CASTING foireux

Bruno Govers

Voici pourquoi les recettes du prometteur coach bruxellois ont tourné à l’aigre.

« Le match de la dernière chance pour Emilio Ferrera « . C’est en ces termes que le président du FC Brussels, Johan Vermeersch, s’était épanché dans divers journaux du week-end dernier sur le sort d’un entraîneur qui, malgré la position précaire de son club, avait toujours pu compter, jusque-là, sur sa mansuétude. Mais ce match n’arriva jamais puisque Ferrera a été viré samedi, veille de partie au stade Edmond Machtens !

A différentes reprises, l’avenir du coach bruxellois avait été entouré d’un énorme point d’interrogation. La première fois après une défaite à St-Trond, fin octobre, lorsque le président usa de toute sa persuasion pour infléchir la décision d’un mentor, soucieux de se le tenir pour dit à ce moment-là déjà.

Puis, début décembre, au crépuscule des matches aller, à une époque où les Rouge-Noir-Blanc ne devaient qu’à l’insigne indigence du KV Ostende et de l’AEC Mons de pointer toujours en position de premier non relégable au classement. Une situation qui changea bien évidemment du tout au tout, à la reprise, avec une dernière place au classement comme conséquence. Du coup, il était clair que la tête de l’homme-orchestre du groupe pro ne tenait plus qu’à un fil, comme celle de Sergio Brio (Mons), Franky Van der Elst (Lokeren), Gilbert Bodart (Ostende) et Hugo Broos (Anderlecht), tous passés à la trappe avant lui ces derniers mois. Le lendemain, c’était celle de Marc Wilmots qui roulait dans un verger trudonnaire après la défaite ostendaise…

Mais pourquoi avoir viré Ferrera une veille de rencontre ?

######

— CONSIGNE A —
Répondez aux questions suivantes d'après l'article sur le renvoi d'Emilio Ferrera :
(i) Qui est le président du FC Brussels ?
(ii) Après quelle défaite, fin octobre, l'avenir du coach a-t-il été mis en doute pour la première fois ?
(iii) Quel jour Ferrera a-t-il été viré ?
— CONSIGNE B —
Poursuivez l'article sur le renvoi d'Emilio Ferrera après sa dernière phrase, s'il vous plaît.
Les enregistrements forment un matériau distinct de l'article sur le renvoi d'Emilio Ferrera.

######

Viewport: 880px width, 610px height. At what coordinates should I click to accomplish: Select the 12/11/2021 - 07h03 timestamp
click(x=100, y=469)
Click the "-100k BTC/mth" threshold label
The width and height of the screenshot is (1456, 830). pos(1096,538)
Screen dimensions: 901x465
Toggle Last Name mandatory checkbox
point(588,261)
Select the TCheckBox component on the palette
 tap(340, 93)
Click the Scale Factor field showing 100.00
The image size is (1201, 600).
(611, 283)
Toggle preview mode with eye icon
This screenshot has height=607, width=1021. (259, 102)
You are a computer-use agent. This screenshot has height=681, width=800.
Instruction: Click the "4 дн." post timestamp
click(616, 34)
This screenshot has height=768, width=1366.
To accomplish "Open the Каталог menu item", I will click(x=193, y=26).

######

— RÉSULTAT A —
(i) Johan Vermeersch.
(ii) Une défaite à St-Trond.
(iii) Le samedi, veille de la partie au stade Edmond Machtens.

— RÉSULTAT B —
Indépendamment d’allusions à sa survie ou non, répercutée par les quotidiens, il semble que d’autres propos présidentiels, surtout, n’aient pas eu l’heur de plaire à Emilio Ferrera. Et ce, même si ce dernier ne voulait ni les confirmer ni les infirmer après sa mise à l’écart. Tel ce titre  » Ik heb te weinig mijn eigen gedacht gevolgd « , étalé en une des pages sportives du HetLaatste Nieuws du samedi selon lequel Vermeersch disait û J’aurais dû suivre mes propres idées… Une phrase jugée assassine par un coach qui s’en serait ému instantanément auprès du grand patron. Avec, en guise de conséquence immédiate, un renvoi formulé par fax à son attention, ainsi qu’à celle de son avocat.

Sa teneur ne fut divulguée que l’après-midi du samedi, par le biais du site Internet du club. Un communiqué officiel où on pouvait lire également que  » cette décision douloureuse a été prise dans l’intérêt du FC Brussels, dans un souci de cohésion interne et dans l’espoir de voir la situation sportive du club s’améliorer dans les plus brefs délais « .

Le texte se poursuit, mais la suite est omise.